_Consigne 1:_
Présente toutes les lignes de la liste ci-dessous sous forme de tableau JSON de chaînes, une chaîne par ligne, en laissant de côté les lignes vides.

_Texte source:_
=====

Mesdames et Messieurs les députés, vous me permettrez de vous sourire malicieusement quand j'entends M. Grobet suggérer que nous allions du côté des Services industriels, parce que les augmentations de tarifs ne sont pas exposées à des référendums. Il y a des tentations qui peuvent surgir en certaines circonstances ! Dans le cas particulier, elles ne sont que momentanées.

Pour bien étudier ce projet, qui a bien évidemment une dimension financière, ainsi qu'une dimension environnementale qui ne saurait être banalisée, je crois, Monsieur Schneider, que vous pouvez suivre la suggestion de vos collègues. Quant à mes collaborateurs et moi-même, nous viendrons à la commission de l'énergie au moment où vous le souhaiterez.

Finalement, qu'importe la commission qui traitera de ce sujet, l'essentiel étant que vous obteniez les réponses aux questions que vous vous posez. Je vous assure de la disponibilité de mon département.

La présidente. Monsieur Schneider, maintenez-vous votre proposition de renvoyer ce projet de loi à la commission des affaires régionales ?

=====

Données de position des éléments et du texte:
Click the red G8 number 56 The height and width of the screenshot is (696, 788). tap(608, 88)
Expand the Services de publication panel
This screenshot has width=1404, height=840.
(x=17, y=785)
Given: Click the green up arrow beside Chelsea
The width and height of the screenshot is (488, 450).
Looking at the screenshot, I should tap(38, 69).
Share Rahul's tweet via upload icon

=====

_Consigne 2:_
Reprends l'extrait du débat parlementaire, plus haut, juste après sa dernière phrase.

_Corrigé 1:_
[
  "Click the red G8 number 56 The height and width of the screenshot is (696, 788). tap(608, 88)",
  "Expand the Services de publication panel",
  "This screenshot has width=1404, height=840.",
  "(x=17, y=785)",
  "Given: Click the green up arrow beside Chelsea",
  "The width and height of the screenshot is (488, 450).",
  "Looking at the screenshot, I should tap(38, 69).",
  "Share Rahul's tweet via upload icon"
]

_Corrigé 2:_
M. Max Schneider (Ve). Madame la présidente, après avoir entendu M. Haegi et M. Beer, je regrette de dire qu'un problème beaucoup plus grave n'a encore pas été soulevé : on touche les 25% de la consommation d'eau du canton de Genève...

La présidente. Nous sommes en préconsultation, M. Schneider. Je vous interrogeais simplement sur le maintien de votre proposition de renvoyer ce projet de loi à la commission des affaires régionales.

M. Max Schneider. Pour être plus précis, je propose de renvoyer ce projet de loi à la commission de l'environnement, qui est genevoise comme M. Beer le souhaitait, afin qu'on puisse traiter ce sujet à Genève.

Mise aux voix, la proposition de renvoyer ce projet à la commission de l'environnement et de l'agriculture est rejetée.

Mise aux voix, la proposition de renvoyer ce projet à la commission de l'énergie et des Services industriels est adoptée.